Govt launches Smokefree May campaignHealth
Associate Minister of Health Dr Ayesha Verrall launched ‘Smokefree May’ today at an event at Manurewa Marae. This new campaign, developed with Hāpai Te Hauora, supports the Government’s plan to make New Zealand smokefree by 2025.
At the event, a new brand was also unveiled for the Smokefree 2025 Action Plan, Auahi Kore Aotearoa Mahere Rautaki 2025.
“Aotearoa New Zealand has always observed World Smokefree Day on 31 May, but we recognise the need to celebrate our smokefree vision for more than a single day a year, so for the first time ever, we will focus on this mahi for the whole month of May,” Dr Ayesha Verrall said.
“The Smokefree Aotearoa 2025 Action Plan I launched last year detailed measures that will help us reach our goal of making New Zealand smokefree in the next three years, saving thousands of lives. This is a priority of our Government, and throughout this month a range of activities will take place to promote a smokefree lifestyle.
“Budget 2021 committed almost $13 million over four years towards additional smokefree health promotion and community mobilisation. Community activators are on board across the motu and are supporting events happening within each of their regions for the whole month of May.
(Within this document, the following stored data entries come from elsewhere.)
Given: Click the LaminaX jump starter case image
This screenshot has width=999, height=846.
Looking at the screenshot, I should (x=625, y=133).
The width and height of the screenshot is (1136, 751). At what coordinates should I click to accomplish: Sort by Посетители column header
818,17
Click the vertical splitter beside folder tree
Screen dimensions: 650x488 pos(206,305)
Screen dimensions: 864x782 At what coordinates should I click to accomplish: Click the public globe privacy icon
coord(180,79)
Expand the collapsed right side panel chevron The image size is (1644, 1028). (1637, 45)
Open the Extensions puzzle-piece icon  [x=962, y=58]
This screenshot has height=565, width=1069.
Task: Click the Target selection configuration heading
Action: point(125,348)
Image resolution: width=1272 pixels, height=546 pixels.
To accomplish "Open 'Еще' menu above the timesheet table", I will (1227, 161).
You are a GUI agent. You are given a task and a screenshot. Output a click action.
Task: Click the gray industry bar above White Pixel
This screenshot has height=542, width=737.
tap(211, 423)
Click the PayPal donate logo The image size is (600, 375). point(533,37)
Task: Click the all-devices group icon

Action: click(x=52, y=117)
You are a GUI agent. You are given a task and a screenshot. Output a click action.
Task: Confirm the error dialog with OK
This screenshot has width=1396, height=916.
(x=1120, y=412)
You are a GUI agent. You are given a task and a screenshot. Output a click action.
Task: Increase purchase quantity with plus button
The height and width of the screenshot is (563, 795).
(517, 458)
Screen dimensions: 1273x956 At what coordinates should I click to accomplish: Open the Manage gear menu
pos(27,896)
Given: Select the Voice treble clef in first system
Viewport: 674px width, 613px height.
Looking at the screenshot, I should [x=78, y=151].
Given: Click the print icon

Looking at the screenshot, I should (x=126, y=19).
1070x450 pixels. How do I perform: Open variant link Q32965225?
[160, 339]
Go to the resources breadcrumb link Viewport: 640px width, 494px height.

“The theme for this year’s Smokefree May is ‘We’re backing you’ – focusing on the team effort it takes to support whānau to quit smoking and stay smokefree, backed by our Government’s regulatory activities. The Smoke Free Aotearoa 2025 Action Plan makes sure that support is provided at all levels, including legislation.
“The new tohu or brand signifies the mana of the mahi we are doing together to improve the health of our communities. Thank you to Tātou’s Kaiārahi, Graham Tipene, for designing the original artwork.
“Smoking is still the leading cause of preventable death in New Zealand and causes one in four cancers. Smoking-related harm is particularly prevalent in our Māori, Pacific and low-income communities. Our Action Plan will support all New Zealanders to quit smoking, or never start in the first place,” Dr Ayesha Verrall said.